Results Summary

If you’re searching for “integral of 1 1 x 2,” here are some possible interpretations and their solutions:

$$\boxed{\int \frac{1}{1 + x^2} \, dx = \arctan(x) + C}$$

$$\boxed{\int \frac{1}{1 – x^2} \, dx = \frac{1}{2} \ln \left| \frac{1 + x}{1 – x} \right| + C}$$

Let’s go through each interpretation and solve it step-by-step.

Option 1: \( \displaystyle \int \frac{1}{1 + x^2} \, dx \)

This is a standard integral that results in the arctangent function:

\[\begin{align*} = \arctan(x) + C \end{align*}\]

Thus, the result is:

\[\begin{align*} \int \frac{1}{1 + x^2} \, dx = \arctan(x) + C \end{align*}\]

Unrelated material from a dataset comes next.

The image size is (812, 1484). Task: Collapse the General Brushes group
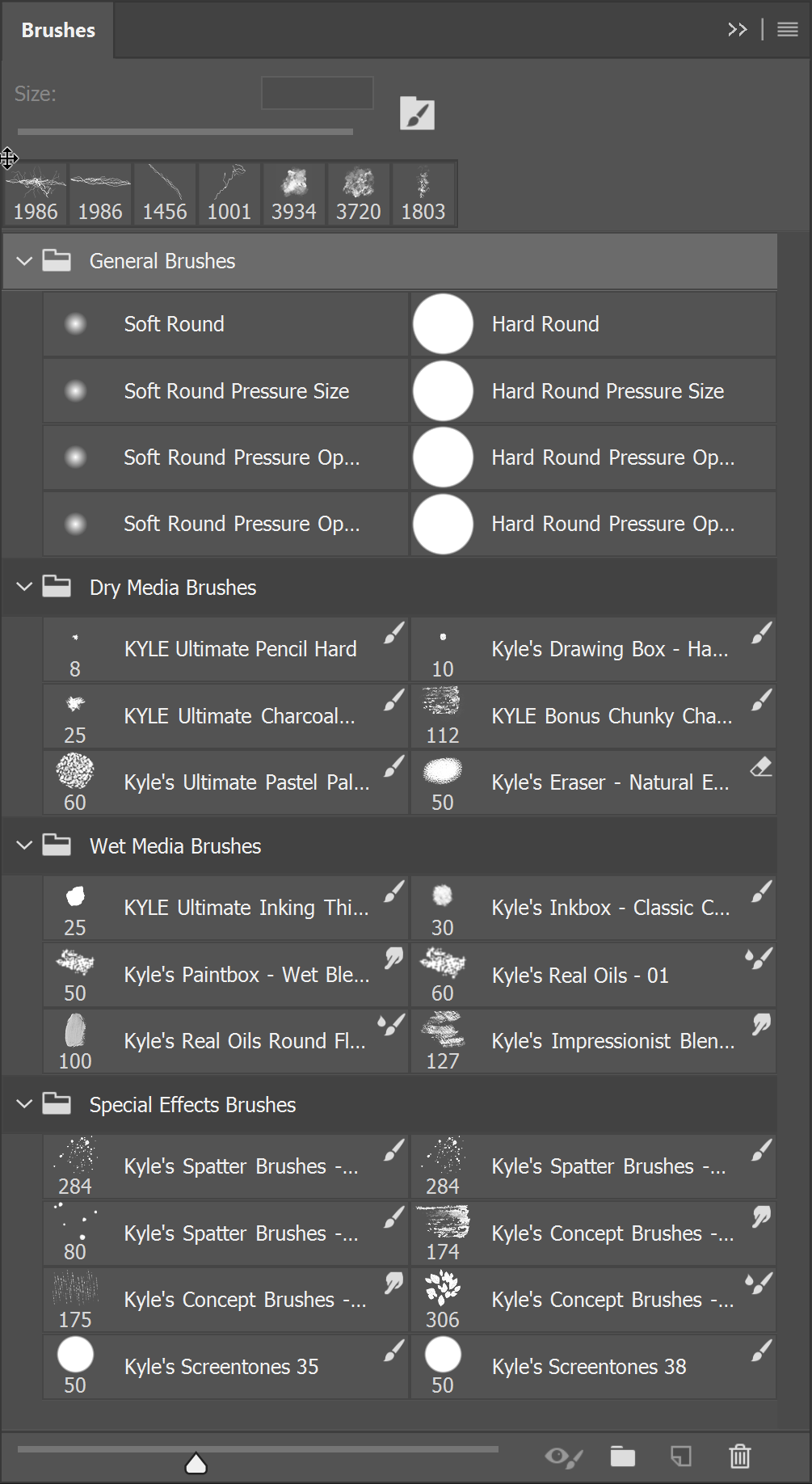click(23, 261)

Option 2: \( \displaystyle \int \frac{1}{1 – x^2} \, dx \)

This integral can be evaluated by recognizing it as a partial fraction decomposition. Rewrite \( \dfrac{1}{1 – x^2} \) as:

\[\begin{align*} \frac{1}{1 – x^2} = \frac{1}{2} \left( \frac{1}{1 + x} + \frac{1}{1 – x} \right) \end{align*}\]

Then integrate each term:

\[\begin{align*} = \frac{1}{2} \ln |1 + x| – \frac{1}{2} \ln |1 – x| + C \end{align*}\]

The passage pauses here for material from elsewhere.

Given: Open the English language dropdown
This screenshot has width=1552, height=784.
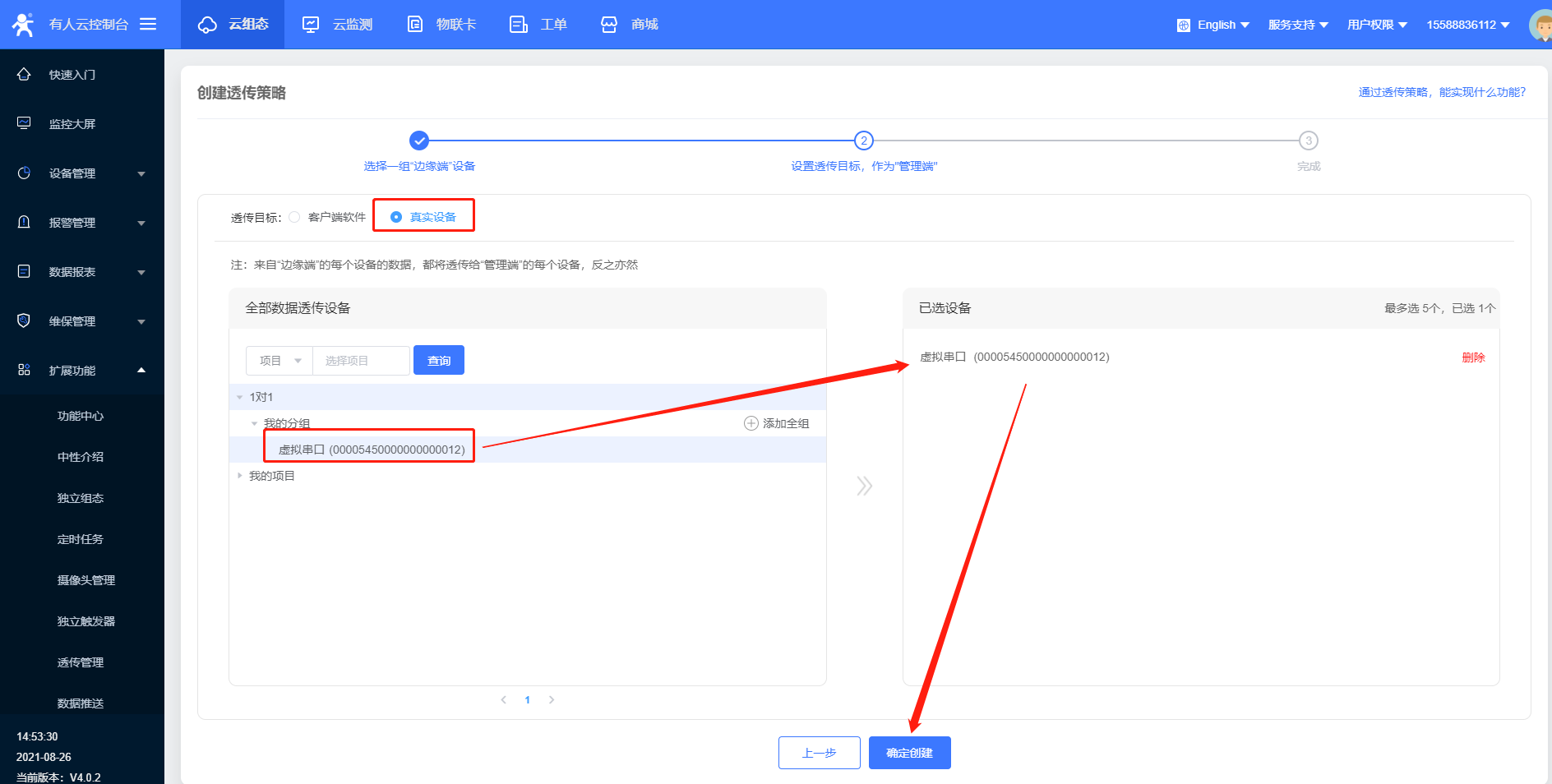Looking at the screenshot, I should point(1213,25).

Combining the logarithmic terms, we get:

\[\begin{align*} = \frac{1}{2} \ln \left| \frac{1 + x}{1 – x} \right| + C \end{align*}\]

Thus, the result is:

\[\begin{align*} \int \frac{1}{1 – x^2} \, dx = \frac{1}{2} \ln \left| \frac{1 + x}{1 – x} \right| + C \end{align*}\]